You never told us that.

I didn’t tell you because I … I didn’t understand the big picture.

And what … what’s the big picture?

I fell apart because I’d reached the end of my tether. And I reached the end of my tether because they sucked everything out of me. And they sucked everything out of me because I was part of an aggressive system that uses words only to sell. And that system … it doesn’t work alone, you see? It’s part of a whole society … that’s pure aggression. It starts from the occupation, from the fact that we rule another people, and it goes on to … the smallest things, like how we drive. Or how we queue.

And there are no things like that in Copenhagen? Or other annoying things?

Pata-nahi .

Pata-what?

Pata-nahi . Maybe yes and maybe no. How can I know what’s in Copenhagen if I’ve never been there?

*

I’m telling you guys, it’s that Maria, Churchill said after we’d hung up. ‘Aggressive system’? ‘It all starts with the occupation’? Since when does ‘Ofi’ talk like that? She’s brainwashed him. She’s probably one of those bleeding-heart Europeans who switched from being anti-Semitic to being anti-Israel.

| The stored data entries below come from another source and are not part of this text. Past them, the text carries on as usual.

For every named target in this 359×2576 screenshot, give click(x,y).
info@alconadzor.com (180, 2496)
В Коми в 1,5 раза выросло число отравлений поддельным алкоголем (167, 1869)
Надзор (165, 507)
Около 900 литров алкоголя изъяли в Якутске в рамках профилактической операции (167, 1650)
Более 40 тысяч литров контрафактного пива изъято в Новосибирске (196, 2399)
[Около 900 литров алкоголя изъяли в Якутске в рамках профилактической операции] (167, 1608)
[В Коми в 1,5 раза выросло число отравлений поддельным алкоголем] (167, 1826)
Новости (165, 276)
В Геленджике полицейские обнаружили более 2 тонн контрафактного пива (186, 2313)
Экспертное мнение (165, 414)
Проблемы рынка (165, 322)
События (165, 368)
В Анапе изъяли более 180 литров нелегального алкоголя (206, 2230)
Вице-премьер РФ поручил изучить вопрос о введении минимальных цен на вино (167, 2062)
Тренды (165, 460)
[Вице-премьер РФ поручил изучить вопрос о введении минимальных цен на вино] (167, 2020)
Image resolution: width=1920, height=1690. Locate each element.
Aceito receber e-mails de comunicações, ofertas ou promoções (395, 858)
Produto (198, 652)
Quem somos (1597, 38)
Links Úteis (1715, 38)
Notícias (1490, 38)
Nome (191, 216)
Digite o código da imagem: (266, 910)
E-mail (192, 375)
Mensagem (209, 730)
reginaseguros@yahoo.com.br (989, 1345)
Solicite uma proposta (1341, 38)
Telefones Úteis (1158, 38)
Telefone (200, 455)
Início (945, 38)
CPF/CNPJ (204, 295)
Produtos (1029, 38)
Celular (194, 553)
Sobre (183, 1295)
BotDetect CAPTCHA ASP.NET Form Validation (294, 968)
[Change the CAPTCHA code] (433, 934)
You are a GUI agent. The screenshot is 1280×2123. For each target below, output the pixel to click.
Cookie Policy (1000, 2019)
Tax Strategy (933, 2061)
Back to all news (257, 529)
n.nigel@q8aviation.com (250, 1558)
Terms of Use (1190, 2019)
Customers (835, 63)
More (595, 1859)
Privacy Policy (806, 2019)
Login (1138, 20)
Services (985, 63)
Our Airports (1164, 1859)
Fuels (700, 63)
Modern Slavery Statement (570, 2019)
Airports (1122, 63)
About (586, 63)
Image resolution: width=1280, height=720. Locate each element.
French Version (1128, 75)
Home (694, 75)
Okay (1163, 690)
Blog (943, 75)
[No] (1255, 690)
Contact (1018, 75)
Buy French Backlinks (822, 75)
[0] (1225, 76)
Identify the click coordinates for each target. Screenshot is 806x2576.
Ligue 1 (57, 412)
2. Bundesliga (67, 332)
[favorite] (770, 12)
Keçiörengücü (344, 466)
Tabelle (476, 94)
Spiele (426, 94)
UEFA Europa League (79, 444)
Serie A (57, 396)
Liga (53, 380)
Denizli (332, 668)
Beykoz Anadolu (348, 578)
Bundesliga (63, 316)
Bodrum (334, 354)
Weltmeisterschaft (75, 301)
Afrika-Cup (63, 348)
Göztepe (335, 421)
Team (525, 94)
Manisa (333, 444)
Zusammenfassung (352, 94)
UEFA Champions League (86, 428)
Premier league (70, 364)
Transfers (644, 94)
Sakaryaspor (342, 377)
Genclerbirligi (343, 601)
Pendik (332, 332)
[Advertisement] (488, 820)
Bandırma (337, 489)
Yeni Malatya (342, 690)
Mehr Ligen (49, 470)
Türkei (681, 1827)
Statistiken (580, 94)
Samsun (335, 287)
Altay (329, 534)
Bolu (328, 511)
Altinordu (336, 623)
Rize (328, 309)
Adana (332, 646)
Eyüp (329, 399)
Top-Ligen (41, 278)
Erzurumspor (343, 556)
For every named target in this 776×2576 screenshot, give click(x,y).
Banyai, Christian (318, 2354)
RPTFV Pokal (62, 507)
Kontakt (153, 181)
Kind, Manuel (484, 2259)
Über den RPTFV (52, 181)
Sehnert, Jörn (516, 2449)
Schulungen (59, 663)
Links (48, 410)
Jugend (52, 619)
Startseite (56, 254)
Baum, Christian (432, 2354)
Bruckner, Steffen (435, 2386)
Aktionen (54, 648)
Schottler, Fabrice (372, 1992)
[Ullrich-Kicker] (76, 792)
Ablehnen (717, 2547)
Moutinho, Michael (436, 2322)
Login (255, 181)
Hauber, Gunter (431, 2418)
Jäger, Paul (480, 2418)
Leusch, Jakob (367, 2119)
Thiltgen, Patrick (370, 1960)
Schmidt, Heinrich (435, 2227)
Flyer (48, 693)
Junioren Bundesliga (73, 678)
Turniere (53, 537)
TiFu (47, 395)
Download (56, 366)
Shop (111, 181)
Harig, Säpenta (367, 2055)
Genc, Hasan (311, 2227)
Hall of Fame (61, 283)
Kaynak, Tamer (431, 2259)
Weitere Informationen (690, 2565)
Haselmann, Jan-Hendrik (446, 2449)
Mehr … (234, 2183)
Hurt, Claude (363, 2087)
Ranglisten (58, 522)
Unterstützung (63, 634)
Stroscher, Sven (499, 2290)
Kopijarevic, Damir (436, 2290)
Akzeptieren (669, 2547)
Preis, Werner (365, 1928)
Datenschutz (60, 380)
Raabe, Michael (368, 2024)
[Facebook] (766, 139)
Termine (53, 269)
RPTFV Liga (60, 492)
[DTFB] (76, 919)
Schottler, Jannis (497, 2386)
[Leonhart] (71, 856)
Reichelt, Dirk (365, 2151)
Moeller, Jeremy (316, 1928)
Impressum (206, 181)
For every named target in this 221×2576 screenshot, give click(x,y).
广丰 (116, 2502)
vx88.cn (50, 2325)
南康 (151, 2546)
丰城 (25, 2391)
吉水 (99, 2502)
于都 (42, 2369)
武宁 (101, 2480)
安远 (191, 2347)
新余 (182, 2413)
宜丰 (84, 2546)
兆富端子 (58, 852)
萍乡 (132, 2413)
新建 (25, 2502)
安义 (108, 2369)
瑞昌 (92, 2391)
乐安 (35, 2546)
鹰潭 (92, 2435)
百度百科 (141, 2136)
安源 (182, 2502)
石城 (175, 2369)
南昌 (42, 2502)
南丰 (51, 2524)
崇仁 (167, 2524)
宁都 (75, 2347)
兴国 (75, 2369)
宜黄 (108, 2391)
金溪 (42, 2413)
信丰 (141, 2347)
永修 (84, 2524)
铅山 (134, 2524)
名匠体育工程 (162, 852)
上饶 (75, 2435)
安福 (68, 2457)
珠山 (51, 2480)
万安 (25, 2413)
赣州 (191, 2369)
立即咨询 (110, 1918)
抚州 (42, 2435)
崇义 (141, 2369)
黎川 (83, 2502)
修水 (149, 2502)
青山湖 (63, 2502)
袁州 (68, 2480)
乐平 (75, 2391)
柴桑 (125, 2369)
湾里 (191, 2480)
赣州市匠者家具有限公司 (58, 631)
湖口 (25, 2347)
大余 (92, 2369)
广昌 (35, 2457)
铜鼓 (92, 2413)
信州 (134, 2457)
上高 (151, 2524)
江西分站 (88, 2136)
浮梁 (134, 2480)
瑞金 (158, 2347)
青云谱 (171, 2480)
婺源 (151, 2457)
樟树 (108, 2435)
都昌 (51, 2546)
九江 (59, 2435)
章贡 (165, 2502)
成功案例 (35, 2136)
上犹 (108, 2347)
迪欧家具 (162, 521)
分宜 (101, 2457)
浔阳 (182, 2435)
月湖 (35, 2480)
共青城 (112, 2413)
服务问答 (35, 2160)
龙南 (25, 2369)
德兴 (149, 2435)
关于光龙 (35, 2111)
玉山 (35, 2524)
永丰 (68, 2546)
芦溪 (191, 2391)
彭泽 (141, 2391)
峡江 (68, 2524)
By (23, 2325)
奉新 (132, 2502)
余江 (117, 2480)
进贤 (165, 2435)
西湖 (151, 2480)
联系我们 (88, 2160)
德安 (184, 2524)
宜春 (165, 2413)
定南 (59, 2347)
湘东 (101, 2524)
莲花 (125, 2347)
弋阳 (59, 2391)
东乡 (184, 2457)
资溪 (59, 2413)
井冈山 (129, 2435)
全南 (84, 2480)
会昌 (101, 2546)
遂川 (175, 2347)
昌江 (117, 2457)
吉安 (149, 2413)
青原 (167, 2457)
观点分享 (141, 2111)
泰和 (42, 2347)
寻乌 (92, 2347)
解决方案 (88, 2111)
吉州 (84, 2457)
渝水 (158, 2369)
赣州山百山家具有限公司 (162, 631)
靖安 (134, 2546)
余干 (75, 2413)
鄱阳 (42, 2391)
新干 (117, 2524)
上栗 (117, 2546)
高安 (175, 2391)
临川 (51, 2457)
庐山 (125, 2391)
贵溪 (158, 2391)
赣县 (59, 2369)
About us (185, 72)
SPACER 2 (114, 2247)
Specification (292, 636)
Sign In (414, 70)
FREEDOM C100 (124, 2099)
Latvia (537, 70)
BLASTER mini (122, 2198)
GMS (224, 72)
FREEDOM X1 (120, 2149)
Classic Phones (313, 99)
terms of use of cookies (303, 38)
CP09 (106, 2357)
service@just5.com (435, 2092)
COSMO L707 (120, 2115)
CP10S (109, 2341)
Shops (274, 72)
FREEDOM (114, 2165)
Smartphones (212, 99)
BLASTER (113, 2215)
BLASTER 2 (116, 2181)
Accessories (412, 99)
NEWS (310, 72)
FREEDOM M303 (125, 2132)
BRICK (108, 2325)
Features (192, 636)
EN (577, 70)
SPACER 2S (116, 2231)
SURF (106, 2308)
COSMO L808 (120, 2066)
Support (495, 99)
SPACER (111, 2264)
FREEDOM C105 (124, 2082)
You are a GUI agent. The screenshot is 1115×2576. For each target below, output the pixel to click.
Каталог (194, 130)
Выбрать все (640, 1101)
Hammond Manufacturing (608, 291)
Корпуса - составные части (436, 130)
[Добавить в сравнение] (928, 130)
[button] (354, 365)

But what he said is pretty accurate, Ya’ara said. Quietly.

Of course it is, Churchill said angrily. But the solution is not to run away. It’s to stay here with his friends and fight. To be involved. To influence, to do things that have meaning.

That’s your solution, Ya’ara continued to put herself in danger of getting a pillow in her face. You can’t impose your solution on other people.

We fell silent. The commentator on the field was interviewing a Maccabi player who was trying to find a reason why the team lost. Ilana’s fingers were still typing her doctoral dissertation in the den. One of the twins began crying in his sleep. Amichai got up to settle him and I thought, there’s always been something about Ofir that projected: I’m here temporarily, I’m a freelancer. And there was that propensity of his for small, totally unnecessary exaggerations. Like when he told us that the salary he was getting at the ad agency was net, when it was actually gross. And when he didn’t feel like going out, he’d say he had a high fever and ask us to come over to his. And once, we saw a really gorgeous girl walk across the square in front of the cinema, and he claimed he’d gone out with her, and later, Amichai met her when he went to sell her father a subscription to Telemed and it turned out that she’d never heard of Ofir. And after years of more and more of that needless, ridiculous shtick, I felt I couldn’t completely trust him (or, as Churchill put it once: there are people you trust enough to shoot odds and evens with over the phone. Ofir Zlotochinski wasn’t one of them).